Paris s’est déplacé, en la personne du Major Général, du Général TRAVERS (SEGOM) et d’une cohorte d’officiers. Nous avons été reçus. Nos épouses également. Ils ont pris la mesure réelle de tous les voyants qui étaient au rouge sur St Martin mais qu’ils continuaient d’ignorer tant que nous »tenions ». C’est terminé. Ils bougent ou il n’y aura pas de Gendarme au travail à ST MARTIN.

Il est prévu que SARKO se déplace en Mars. Je l’espère.

Car son représentant local, le sous-préfet, ne s’est absolument pas manifesté. Il ne peut pas voir les gendarmes surtout lorsque ces derniers arrêtent son propre chauffeur…

Je voudrais vous décrire et vous dire tellement de choses. Cela serait trop long. Pour ceux qui ont croisé mon chemin dans les missions, vous savez que les situations délicates voire dangereuses ne m’ont pas fait peur. Et nous étions seul. Ici j’ai peur pour nos familles. Et j’ai peur pour les familles qui vont être envoyées sur l’île, comme chaque année au moment des mutations.

Alors je vous demande à tous de dire autour de vous que ceux qui veulent aller dans les Antilles doivent bien réfléchir.
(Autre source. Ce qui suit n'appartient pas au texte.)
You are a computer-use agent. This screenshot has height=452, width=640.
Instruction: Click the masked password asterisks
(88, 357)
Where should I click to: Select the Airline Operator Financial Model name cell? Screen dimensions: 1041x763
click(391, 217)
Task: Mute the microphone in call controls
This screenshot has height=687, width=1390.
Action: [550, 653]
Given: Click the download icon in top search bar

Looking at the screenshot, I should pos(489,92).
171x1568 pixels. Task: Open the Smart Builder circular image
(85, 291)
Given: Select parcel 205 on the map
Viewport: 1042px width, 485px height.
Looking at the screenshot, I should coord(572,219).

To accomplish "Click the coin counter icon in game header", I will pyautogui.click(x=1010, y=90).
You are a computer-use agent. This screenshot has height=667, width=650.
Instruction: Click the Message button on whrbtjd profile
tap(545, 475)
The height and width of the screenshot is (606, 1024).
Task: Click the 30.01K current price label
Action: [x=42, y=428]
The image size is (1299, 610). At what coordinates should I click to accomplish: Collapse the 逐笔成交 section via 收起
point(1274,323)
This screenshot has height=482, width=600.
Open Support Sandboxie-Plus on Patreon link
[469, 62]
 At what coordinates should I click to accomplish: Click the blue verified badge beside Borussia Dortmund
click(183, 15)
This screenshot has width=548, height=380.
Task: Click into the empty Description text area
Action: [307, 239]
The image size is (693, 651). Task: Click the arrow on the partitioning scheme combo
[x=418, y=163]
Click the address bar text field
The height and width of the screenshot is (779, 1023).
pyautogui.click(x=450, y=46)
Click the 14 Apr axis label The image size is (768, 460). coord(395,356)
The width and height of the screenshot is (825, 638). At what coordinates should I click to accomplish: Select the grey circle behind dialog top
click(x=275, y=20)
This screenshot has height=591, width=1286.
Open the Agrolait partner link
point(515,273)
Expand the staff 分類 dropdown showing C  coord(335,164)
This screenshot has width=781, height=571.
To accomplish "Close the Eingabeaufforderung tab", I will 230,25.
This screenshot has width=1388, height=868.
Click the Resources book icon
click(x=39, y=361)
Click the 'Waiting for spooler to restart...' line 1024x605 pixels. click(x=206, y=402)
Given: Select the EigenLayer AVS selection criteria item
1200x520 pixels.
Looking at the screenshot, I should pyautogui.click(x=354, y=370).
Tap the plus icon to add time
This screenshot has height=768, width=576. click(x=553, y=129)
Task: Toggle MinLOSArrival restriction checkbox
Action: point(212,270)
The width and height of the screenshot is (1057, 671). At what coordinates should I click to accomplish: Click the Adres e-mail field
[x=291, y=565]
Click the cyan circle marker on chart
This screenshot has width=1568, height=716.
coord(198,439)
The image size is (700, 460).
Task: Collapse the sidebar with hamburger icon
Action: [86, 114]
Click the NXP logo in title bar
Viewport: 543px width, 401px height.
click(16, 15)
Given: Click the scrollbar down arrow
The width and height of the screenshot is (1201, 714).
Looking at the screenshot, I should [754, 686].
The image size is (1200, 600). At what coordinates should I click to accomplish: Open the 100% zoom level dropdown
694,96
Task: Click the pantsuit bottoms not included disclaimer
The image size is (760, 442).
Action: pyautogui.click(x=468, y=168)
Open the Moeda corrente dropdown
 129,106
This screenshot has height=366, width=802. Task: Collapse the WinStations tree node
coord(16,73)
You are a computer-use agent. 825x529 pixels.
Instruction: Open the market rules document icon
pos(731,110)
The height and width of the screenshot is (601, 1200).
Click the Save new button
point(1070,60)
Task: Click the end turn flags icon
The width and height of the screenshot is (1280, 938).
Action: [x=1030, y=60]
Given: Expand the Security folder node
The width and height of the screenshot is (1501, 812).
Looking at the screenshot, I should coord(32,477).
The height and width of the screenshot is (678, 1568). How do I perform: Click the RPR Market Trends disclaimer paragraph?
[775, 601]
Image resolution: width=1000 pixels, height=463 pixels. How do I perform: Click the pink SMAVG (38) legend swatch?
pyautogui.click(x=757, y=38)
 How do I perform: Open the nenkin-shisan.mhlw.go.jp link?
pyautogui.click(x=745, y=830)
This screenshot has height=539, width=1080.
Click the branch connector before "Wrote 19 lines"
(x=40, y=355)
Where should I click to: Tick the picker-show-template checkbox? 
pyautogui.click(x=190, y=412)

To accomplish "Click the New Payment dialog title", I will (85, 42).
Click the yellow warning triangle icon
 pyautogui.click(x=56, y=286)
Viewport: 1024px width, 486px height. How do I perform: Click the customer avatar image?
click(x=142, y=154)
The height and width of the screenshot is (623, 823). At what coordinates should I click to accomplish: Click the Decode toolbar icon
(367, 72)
Paris a déjà un manque énorme en volontaires pour cette destination ainsi que pour l’OM en général. Il faut que Paris comprenne que la chair à canon appartient aux livres d’histoire et qu’un Gendarme doit être respecté, protégé. Sa famille a fortiori.

Je suis, et nous sommes tous ici touchés par ce drame. Je ne parlerai pas de Raphaël en détail. Je dirai que c’est simplement une grosse perte pour la population. J’ai mis toute cette peine de côté pour écrire ce courrier. Je vous envoie ces mots pour que cette tragédie soit la dernière.
Et si vous voulez envoyer un mot de soutien à Stéphanie et à Ines, leur fille de 4 ans, vous me répondez, je transmettrai.

Merci à tous et surtout, tous les jours, faites attention.